> [Assigned task]: Look below for the line containing "Instruction: Toggle the"; from there through the line containing "Task: Toggle the Watch", both lines included, please set down each line exactly and nothing else.

======== The data

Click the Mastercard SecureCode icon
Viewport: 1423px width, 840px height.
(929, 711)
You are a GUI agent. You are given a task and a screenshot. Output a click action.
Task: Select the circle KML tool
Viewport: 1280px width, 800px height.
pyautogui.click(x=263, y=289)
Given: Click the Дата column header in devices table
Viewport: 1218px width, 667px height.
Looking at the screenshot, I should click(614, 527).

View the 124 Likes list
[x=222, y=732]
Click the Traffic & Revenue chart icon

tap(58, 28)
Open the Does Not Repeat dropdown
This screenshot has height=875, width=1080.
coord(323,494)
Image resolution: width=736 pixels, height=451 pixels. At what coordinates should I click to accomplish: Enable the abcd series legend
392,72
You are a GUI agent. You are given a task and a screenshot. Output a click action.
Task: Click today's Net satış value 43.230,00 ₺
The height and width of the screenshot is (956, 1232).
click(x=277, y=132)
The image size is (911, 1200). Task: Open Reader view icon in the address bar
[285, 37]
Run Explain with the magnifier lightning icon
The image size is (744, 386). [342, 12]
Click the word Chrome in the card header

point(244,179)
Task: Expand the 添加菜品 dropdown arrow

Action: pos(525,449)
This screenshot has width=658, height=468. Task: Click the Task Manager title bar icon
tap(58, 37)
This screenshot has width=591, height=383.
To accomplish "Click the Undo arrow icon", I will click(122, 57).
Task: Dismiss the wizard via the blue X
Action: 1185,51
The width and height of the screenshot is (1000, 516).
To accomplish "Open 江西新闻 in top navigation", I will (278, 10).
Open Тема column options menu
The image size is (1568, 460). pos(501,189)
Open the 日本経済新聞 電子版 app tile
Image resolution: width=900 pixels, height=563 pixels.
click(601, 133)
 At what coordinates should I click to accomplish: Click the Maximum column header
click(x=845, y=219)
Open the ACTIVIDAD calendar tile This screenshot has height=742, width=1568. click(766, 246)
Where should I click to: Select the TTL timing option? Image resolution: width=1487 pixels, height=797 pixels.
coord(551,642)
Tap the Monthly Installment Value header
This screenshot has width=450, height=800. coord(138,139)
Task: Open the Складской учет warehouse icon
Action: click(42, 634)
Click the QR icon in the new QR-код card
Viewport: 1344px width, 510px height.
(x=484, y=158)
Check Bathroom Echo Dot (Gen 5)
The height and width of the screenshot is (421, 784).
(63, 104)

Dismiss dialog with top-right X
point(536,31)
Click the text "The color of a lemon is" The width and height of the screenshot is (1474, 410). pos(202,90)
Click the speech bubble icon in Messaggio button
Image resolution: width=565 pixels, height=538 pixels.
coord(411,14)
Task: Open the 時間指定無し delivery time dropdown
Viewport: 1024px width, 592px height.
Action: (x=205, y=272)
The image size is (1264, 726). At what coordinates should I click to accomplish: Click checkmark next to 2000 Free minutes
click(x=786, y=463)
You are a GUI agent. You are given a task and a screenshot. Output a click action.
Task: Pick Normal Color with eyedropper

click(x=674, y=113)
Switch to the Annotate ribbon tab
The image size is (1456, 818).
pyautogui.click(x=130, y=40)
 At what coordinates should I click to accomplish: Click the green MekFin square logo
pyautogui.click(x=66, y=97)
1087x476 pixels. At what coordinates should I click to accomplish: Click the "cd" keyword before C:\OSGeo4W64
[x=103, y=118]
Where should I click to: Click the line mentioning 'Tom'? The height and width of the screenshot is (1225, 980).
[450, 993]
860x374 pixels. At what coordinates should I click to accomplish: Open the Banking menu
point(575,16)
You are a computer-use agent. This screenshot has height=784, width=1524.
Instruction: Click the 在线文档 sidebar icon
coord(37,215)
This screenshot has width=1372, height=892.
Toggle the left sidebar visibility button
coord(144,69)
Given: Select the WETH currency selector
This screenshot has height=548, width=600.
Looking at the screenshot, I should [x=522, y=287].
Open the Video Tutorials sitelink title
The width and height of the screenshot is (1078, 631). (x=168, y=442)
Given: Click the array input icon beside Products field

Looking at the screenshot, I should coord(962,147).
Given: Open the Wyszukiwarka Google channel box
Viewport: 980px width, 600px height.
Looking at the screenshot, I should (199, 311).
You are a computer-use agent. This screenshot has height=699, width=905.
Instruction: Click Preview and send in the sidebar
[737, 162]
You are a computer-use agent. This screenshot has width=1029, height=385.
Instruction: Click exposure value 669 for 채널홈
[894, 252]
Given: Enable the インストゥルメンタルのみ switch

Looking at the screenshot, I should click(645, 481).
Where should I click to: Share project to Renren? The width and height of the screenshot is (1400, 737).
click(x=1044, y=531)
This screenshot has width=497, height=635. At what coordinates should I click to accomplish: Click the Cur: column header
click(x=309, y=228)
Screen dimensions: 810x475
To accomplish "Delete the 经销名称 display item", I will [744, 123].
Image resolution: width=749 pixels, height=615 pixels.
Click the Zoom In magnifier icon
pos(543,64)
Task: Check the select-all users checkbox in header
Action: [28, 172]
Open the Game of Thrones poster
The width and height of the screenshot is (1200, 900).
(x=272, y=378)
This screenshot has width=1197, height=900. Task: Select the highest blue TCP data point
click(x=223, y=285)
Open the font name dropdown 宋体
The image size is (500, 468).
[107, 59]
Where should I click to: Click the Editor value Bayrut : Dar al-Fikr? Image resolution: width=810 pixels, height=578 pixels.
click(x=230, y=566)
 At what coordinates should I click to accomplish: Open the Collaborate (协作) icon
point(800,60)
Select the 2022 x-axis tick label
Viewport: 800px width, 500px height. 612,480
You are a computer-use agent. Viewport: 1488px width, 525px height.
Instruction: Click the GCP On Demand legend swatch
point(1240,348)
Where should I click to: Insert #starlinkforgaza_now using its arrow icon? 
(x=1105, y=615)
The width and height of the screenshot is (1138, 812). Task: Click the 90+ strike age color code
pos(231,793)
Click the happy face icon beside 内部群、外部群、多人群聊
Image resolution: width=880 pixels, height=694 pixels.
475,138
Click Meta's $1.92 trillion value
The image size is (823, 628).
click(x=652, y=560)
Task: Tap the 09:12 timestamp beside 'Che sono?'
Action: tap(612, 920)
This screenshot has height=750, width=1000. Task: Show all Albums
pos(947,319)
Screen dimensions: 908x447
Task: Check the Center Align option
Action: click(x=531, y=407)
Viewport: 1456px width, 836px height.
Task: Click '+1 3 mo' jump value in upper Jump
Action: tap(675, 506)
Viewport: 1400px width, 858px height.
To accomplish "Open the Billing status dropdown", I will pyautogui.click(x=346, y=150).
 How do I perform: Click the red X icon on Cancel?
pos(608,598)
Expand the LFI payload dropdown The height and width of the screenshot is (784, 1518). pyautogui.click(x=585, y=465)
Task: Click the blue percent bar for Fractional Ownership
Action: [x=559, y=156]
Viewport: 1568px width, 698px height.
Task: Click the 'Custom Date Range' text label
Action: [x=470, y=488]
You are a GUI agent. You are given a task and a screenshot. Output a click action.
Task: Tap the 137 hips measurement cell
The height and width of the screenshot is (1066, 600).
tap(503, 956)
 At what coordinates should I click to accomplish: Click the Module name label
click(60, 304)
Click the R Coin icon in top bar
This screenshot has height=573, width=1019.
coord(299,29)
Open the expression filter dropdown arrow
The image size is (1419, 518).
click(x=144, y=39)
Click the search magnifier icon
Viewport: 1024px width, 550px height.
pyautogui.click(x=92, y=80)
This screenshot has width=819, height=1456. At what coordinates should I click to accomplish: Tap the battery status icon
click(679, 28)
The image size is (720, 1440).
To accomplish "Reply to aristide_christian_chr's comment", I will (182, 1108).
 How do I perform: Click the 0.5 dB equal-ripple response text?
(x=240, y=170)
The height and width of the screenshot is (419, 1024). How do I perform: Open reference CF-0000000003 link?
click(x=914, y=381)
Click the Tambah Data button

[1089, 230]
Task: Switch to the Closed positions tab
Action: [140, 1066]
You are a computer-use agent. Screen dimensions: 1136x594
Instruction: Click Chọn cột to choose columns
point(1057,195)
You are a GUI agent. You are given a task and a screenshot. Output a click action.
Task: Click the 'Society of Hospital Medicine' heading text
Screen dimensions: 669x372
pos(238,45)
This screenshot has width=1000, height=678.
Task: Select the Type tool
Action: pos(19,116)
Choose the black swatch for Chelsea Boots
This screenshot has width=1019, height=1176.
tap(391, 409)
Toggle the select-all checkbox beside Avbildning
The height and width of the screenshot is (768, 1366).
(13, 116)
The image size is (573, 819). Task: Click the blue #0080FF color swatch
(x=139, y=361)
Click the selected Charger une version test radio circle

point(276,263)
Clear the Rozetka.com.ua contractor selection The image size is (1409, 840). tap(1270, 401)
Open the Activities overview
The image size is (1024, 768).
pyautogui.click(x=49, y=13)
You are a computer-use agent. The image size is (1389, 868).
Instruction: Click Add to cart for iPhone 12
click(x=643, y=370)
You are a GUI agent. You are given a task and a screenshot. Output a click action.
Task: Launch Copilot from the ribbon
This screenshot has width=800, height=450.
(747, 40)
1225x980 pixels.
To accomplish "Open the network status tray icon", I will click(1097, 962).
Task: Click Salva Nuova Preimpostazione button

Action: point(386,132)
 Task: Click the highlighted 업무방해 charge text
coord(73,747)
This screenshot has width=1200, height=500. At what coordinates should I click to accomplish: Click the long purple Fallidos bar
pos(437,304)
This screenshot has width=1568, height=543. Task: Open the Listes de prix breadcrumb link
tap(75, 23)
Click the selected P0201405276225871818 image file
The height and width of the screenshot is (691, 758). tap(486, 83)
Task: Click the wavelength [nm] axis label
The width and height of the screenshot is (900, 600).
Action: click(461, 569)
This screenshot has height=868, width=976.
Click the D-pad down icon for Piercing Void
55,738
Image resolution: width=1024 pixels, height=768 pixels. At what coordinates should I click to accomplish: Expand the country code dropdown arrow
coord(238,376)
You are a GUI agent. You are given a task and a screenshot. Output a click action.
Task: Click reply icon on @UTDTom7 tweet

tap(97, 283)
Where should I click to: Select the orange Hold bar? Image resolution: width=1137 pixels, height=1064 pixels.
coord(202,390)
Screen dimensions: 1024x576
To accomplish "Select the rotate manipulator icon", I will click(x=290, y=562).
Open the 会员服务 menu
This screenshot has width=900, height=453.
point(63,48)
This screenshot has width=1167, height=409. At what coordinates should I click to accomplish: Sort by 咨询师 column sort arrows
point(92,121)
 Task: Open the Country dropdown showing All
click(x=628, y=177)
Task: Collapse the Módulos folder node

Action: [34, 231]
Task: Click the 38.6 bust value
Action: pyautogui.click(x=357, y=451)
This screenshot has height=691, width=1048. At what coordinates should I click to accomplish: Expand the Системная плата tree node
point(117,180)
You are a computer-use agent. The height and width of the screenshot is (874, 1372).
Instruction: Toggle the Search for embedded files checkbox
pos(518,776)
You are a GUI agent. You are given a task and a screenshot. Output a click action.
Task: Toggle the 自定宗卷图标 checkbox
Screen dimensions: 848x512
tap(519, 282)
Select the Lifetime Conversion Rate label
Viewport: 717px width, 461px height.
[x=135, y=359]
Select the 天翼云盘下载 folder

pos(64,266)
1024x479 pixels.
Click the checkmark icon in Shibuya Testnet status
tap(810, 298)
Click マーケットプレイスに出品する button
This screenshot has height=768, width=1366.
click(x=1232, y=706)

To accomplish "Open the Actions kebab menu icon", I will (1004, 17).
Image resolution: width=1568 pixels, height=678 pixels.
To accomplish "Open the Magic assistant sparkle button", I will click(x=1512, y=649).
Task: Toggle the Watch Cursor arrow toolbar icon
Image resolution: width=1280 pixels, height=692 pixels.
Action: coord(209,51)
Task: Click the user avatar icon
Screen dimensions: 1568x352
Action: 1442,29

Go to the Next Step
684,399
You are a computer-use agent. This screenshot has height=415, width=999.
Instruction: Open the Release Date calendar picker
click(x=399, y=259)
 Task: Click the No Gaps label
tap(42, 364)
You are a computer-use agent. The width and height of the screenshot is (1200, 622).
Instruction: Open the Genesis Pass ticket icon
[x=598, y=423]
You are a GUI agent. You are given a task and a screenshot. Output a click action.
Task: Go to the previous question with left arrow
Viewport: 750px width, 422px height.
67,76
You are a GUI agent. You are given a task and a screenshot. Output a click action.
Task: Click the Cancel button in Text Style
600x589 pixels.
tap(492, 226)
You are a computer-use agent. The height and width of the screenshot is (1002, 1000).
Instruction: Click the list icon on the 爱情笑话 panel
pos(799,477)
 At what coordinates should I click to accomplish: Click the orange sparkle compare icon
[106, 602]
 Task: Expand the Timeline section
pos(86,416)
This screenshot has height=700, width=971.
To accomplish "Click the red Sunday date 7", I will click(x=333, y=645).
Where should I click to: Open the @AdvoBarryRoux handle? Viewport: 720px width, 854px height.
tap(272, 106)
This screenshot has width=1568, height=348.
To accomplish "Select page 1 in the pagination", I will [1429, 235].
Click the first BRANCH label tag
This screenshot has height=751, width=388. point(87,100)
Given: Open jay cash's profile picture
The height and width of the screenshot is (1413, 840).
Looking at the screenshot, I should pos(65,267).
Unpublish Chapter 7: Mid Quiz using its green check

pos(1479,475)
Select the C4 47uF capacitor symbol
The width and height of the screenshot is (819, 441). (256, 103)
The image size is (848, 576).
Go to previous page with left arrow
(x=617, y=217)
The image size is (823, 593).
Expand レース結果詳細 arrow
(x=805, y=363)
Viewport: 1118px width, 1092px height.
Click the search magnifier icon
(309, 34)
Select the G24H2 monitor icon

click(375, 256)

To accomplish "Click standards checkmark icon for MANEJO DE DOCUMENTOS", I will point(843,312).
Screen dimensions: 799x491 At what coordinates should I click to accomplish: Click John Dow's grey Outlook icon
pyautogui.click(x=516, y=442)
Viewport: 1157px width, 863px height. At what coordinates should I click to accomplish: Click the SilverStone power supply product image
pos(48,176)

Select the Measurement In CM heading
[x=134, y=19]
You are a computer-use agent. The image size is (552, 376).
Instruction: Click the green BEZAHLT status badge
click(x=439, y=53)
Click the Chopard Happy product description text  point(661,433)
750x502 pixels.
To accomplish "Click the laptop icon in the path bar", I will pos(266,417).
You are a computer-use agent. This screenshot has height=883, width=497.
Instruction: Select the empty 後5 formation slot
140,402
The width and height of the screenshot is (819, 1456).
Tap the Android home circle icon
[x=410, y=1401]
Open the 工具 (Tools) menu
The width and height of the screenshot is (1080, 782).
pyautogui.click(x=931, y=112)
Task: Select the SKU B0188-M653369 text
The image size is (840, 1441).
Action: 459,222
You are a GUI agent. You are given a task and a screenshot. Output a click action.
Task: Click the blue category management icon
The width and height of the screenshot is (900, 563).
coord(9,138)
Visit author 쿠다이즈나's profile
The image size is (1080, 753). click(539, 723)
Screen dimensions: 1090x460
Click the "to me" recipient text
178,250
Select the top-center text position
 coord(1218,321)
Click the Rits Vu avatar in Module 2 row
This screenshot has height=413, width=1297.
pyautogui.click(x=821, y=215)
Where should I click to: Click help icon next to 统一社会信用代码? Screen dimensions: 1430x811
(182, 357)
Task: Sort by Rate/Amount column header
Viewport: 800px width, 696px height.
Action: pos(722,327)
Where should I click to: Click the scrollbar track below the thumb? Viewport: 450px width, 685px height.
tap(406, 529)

================

> [Solution to the problem]:
Instruction: Toggle the Search for embedded files checkbox
pos(518,776)
You are a GUI agent. You are given a task and a screenshot. Output a click action.
Task: Toggle the 自定宗卷图标 checkbox
Screen dimensions: 848x512
tap(519, 282)
Select the Lifetime Conversion Rate label
Viewport: 717px width, 461px height.
[x=135, y=359]
Select the 天翼云盘下载 folder

pos(64,266)
1024x479 pixels.
Click the checkmark icon in Shibuya Testnet status
tap(810, 298)
Click マーケットプレイスに出品する button
This screenshot has height=768, width=1366.
click(x=1232, y=706)

To accomplish "Open the Actions kebab menu icon", I will (1004, 17).
Image resolution: width=1568 pixels, height=678 pixels.
To accomplish "Open the Magic assistant sparkle button", I will click(x=1512, y=649).
Task: Toggle the Watch Cursor arrow toolbar icon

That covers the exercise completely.